If A can do a piece of work in n days, then A’s 1 day’s work = 1/n. The same concept is applied in case of pipes and cisterns. If a pipe takes n hours to fill a tank then in 1 hur it will fill 1/n part of tank and if a pipe can empty the tank in n hours then in 1 hour it will empty 1/n part of tank.
Inlet: A pipe connected with a tank or a cistern or a reservoir, that fills it, is known as an inlet.
Outlet: A pipe connected with a tank or a cistern or a reservoir, emptying it, is known as outlet.
If one pipe can fill tank in a hours and other can empty it in b hours then in 1 hour the tank will be filled or empty depends upon the value of a and b.
(1/a – 1/b ). If the calculation is –ve then tank will be empty and if calculation is +ve then the tank will be filled up.
If A is thrice as good a workman as B, then:
Ratio of work done by A and B = 3 : 1.
Ratio of times taken by A and B to finish a work = 1 : 3.
Speed = distance/time, Distance = speen x time
a km / hr = a × 5/18 m/s (To convert km/hr to m/s just multiply the quantity with 5/18 and to convert m/s to km/hr multiply the quantitiy by 18/5.
A man covers a certain distance at x km / hr and an equal distance at y km / hr.

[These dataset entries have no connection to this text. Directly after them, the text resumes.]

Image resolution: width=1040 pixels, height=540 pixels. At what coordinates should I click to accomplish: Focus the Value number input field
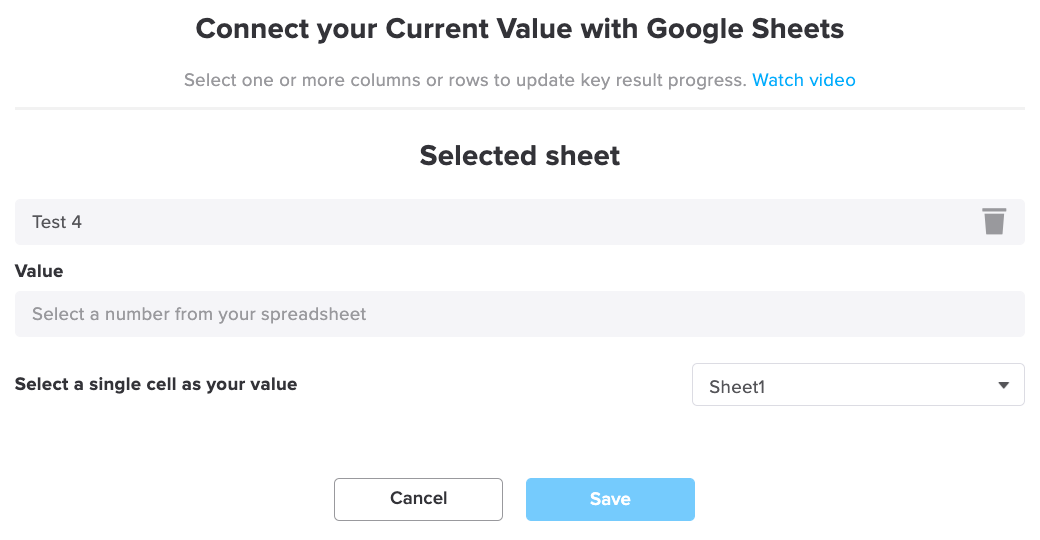tap(519, 314)
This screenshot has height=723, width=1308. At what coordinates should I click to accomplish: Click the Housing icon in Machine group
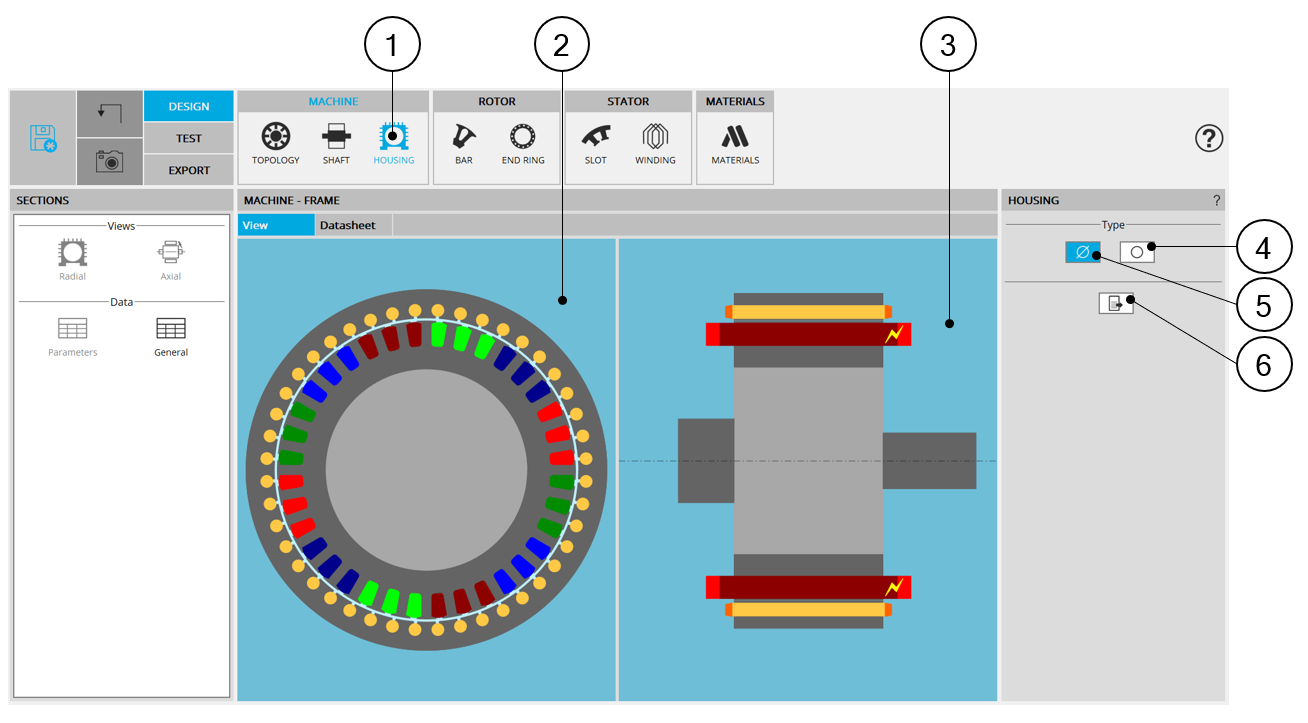393,144
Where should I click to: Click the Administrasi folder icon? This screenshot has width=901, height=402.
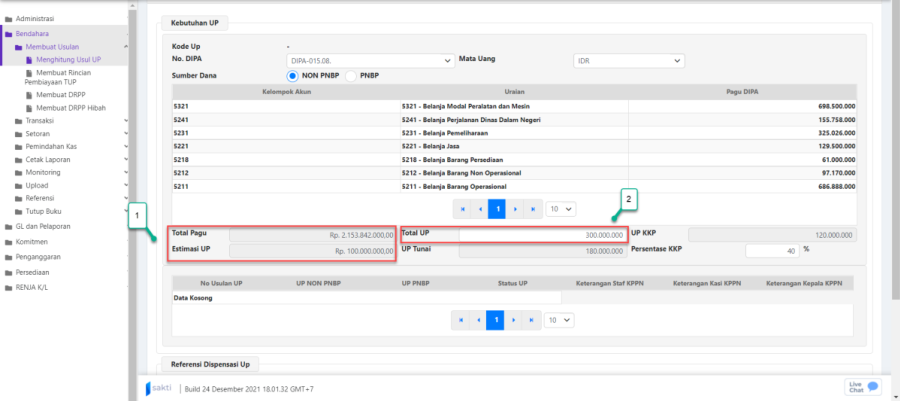[8, 19]
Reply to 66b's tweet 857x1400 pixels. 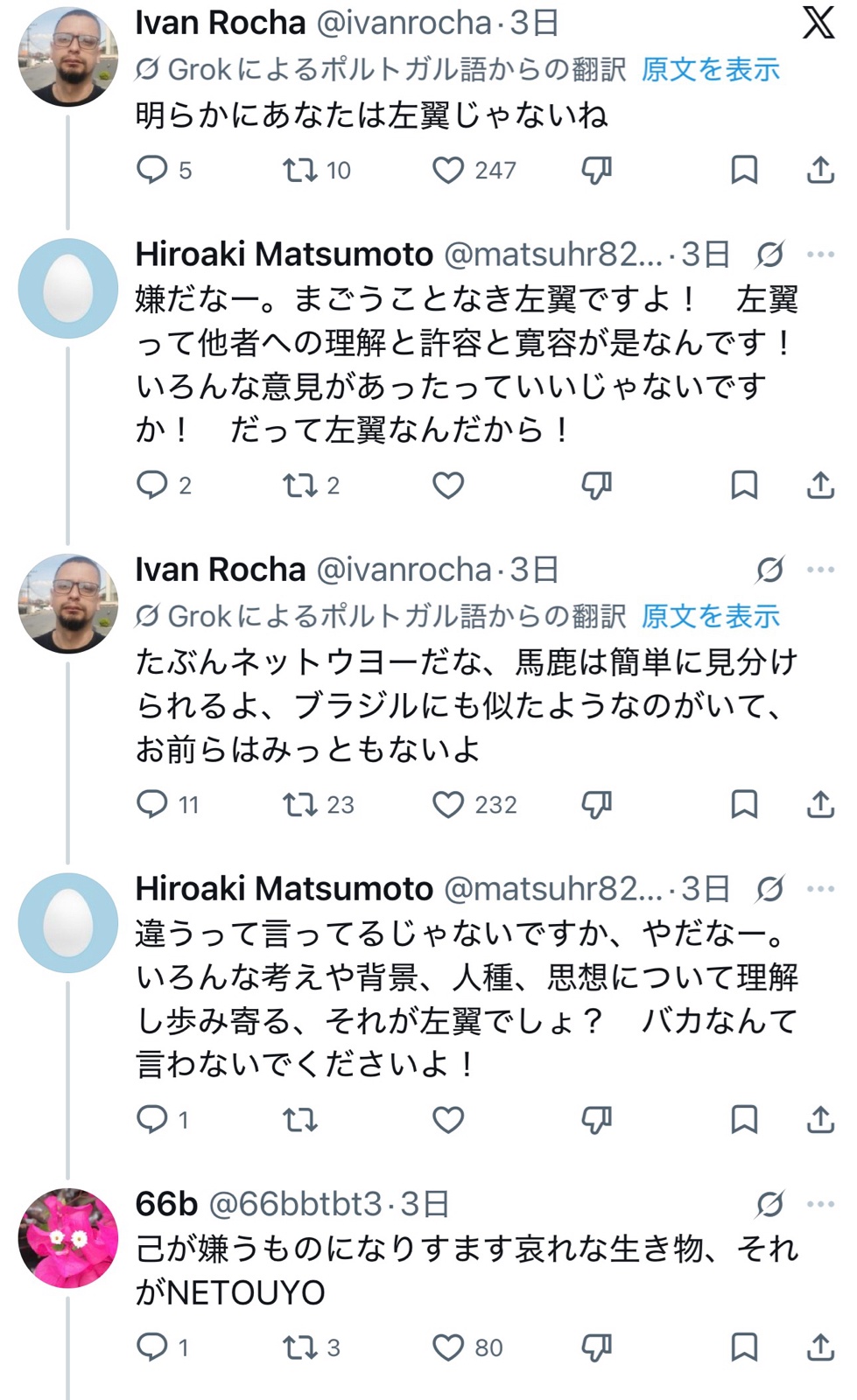point(152,1348)
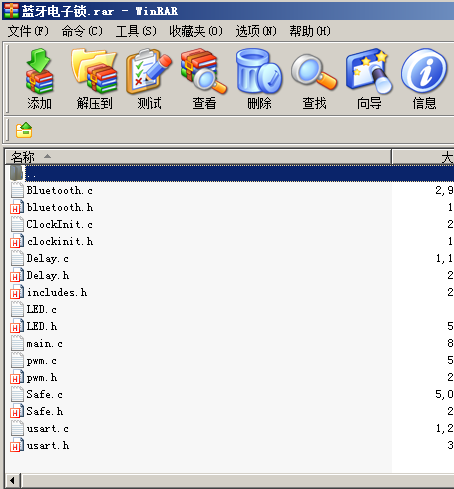
Task: Launch the 向导 (Wizard) tool
Action: click(369, 79)
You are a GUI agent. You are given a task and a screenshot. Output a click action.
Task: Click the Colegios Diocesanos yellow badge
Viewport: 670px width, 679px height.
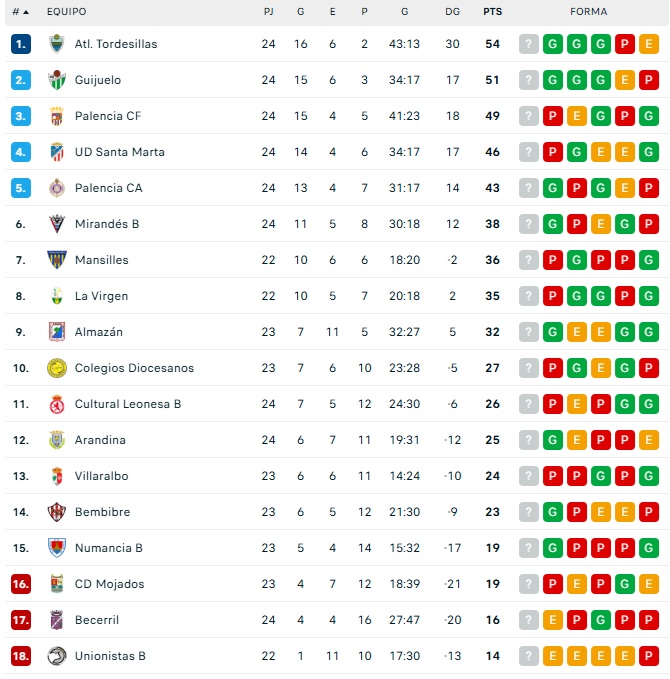(x=56, y=368)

Then, the average speed is 2xy/(x + y)km/hr.
Average speed = Total Distance/total time
Formulas related to trains :
Time taken by a train of length ‘l’ metres to pass a pole or a standing man of a single post is equal to the time taken by the train to cover ‘l’ metres.
Time taken by a train of length ‘l’ metres to pass a stationary object of length ‘b’ metres is the time taken by the train to cove (l + b) metres.
Suppose two trains or two bodies are moving in the same direction at ‘u’ m /s and ‘v’ m /s, where u > v, then their relatives speed = (u – v) m / s.
Suppose two trains or two bodies are moving in the same direction at ‘u’ m /s and ‘v’ m /s, where u > v, then their relatives speed = (u + v) m / s.
If two trains of length a metres and b metres are moving in the opposite direction at ‘u’ m / s and ‘V’ m / s, then time taken by the trains to cross each other = (a + b)/ (u + v) sec.
If two trains of length a metres and b metres are moving in the same direction at u m / s and v m / s, then the time taken by the faster train to cross the slower train = (a + b)/ (u – v) sec.
If two trains (or bodies) start at the same time form points A and B towards each other and after crossing they takes a and b sec in reaching B and A respectively, then
A's Speed/B's Speed = √b : √a
Cases of Boats :
In water the direction along the stream is called downstream. And, the direction against the stream is called upstream.
If the speed of a boat in still water is u km / hr and the speed of the stream is v km / hr, then:
Down stream speed : ( u + v) km/hr
Upstream Speed : ( u – v) km/hr
If the speed downstream is a km / hr and the speed upstream is b km / hr, then:
Speed of boat in still water : (a + b)/2 km/hr
Speed of stream: (a – b)/2 km/hr